What you are asked to do: From the records below, return every line containing the word "computer".

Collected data
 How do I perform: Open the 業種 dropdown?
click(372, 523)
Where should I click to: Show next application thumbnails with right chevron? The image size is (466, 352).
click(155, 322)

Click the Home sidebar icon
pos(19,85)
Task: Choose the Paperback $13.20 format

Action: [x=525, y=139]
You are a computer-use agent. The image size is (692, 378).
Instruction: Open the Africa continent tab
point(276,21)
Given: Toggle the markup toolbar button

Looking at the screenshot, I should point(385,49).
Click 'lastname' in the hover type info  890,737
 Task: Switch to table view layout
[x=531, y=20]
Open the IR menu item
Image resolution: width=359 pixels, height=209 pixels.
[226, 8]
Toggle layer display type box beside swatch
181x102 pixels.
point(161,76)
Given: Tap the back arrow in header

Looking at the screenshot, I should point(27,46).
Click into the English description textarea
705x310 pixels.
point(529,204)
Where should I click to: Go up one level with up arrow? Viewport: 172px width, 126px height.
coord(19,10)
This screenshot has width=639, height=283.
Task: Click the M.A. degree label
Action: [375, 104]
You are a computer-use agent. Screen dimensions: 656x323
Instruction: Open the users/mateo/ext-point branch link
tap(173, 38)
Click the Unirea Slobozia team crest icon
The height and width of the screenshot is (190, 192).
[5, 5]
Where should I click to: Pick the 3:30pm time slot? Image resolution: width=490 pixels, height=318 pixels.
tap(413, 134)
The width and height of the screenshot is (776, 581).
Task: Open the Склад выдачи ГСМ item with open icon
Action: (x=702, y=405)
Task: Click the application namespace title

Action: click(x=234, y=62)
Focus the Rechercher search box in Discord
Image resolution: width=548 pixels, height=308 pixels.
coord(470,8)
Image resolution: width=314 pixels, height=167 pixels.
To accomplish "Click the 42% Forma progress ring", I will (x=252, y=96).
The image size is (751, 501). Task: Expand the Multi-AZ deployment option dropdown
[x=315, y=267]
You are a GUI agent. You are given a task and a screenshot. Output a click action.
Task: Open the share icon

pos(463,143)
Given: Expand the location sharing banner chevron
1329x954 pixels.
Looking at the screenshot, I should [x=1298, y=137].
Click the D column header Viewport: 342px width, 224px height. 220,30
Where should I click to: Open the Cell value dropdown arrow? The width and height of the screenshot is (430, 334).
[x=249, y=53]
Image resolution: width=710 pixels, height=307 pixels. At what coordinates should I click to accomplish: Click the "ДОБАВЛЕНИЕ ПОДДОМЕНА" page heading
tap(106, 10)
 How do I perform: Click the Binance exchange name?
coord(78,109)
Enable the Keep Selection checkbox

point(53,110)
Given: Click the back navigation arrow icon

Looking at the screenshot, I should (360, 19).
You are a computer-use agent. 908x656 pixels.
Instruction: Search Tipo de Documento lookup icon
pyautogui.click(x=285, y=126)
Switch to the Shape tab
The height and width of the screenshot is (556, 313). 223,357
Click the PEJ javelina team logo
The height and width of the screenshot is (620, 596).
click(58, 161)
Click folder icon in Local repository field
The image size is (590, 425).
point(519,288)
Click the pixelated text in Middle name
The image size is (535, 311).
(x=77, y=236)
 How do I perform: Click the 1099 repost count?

Response to the exercise:
You are a computer-use agent. The image size is (692, 378).
You are a computer-use agent. Screen dimensions: 656x323
You are a computer-use agent. 908x656 pixels.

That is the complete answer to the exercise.